A variety of keras ops have paths that return objects of type OpenVINOKerasTensor. For example

import keras.ops as ops
from typing import reveal_type

result = keras.ops.concatenate(...)
reveal_type(result) # OpenVINOKerasTensor

This is because the paths of this op route to backend.numpy.concatenate(...)

And backend.numpy.concatenate has the following implementation:

def concatenate(xs, axis=0):
    assert isinstance(xs, list), "`concatenate` is supported only for `x` list"
    elems = []
    for elem in xs:
        elem = get_ov_output(elem)
        elems.append(elem)
    res = ov_opset.concat(elems, axis).output(0)
    return OpenVINOKerasTensor(res)

However, when inspecting the definition of OpenVINOKerasTensor here, it doesn't implement a variety of the __dunder__ methods expected (we see KerasTensor and frameworks like PyTorch, Jax, Numpy, and TFs objects all implement a much larger superset). Furthermore, it is missing an __array__ implementation, which is surprising of the return of any op coming from backend.numpy.some_operation.

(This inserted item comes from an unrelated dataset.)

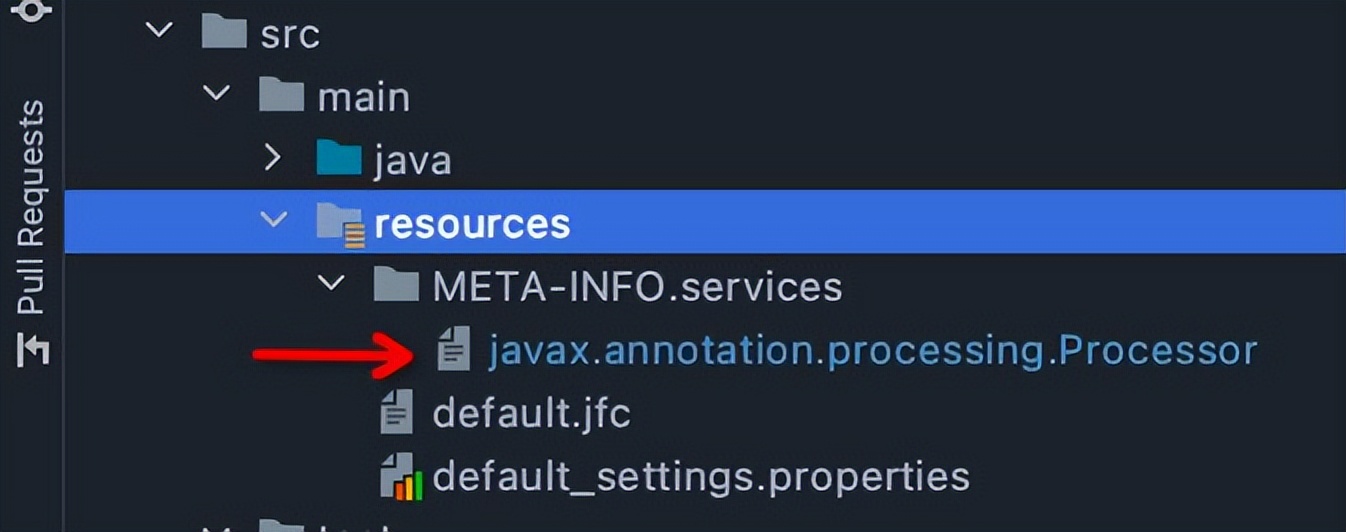Click the default.jfc file icon
Viewport: 1346px width, 532px height.
(x=397, y=412)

When working with framework code that is supposed to cleanly be interoperable with other frameworks, which is a large selling point of Keras 3.x, the minimum expectation should be to abide by the same interface defined by KerasTensor, including overloads that are expected from non-symbolic tensors like __array__ with errors just like KerasTensor has. The reason for this is that it makes it much easier to write properly typed downstream code with Protocols for things like ArrayLike and TensorLike. Right now, all such code will get typing errors for any ops that have implementations through backend.numpy, which is not ideal.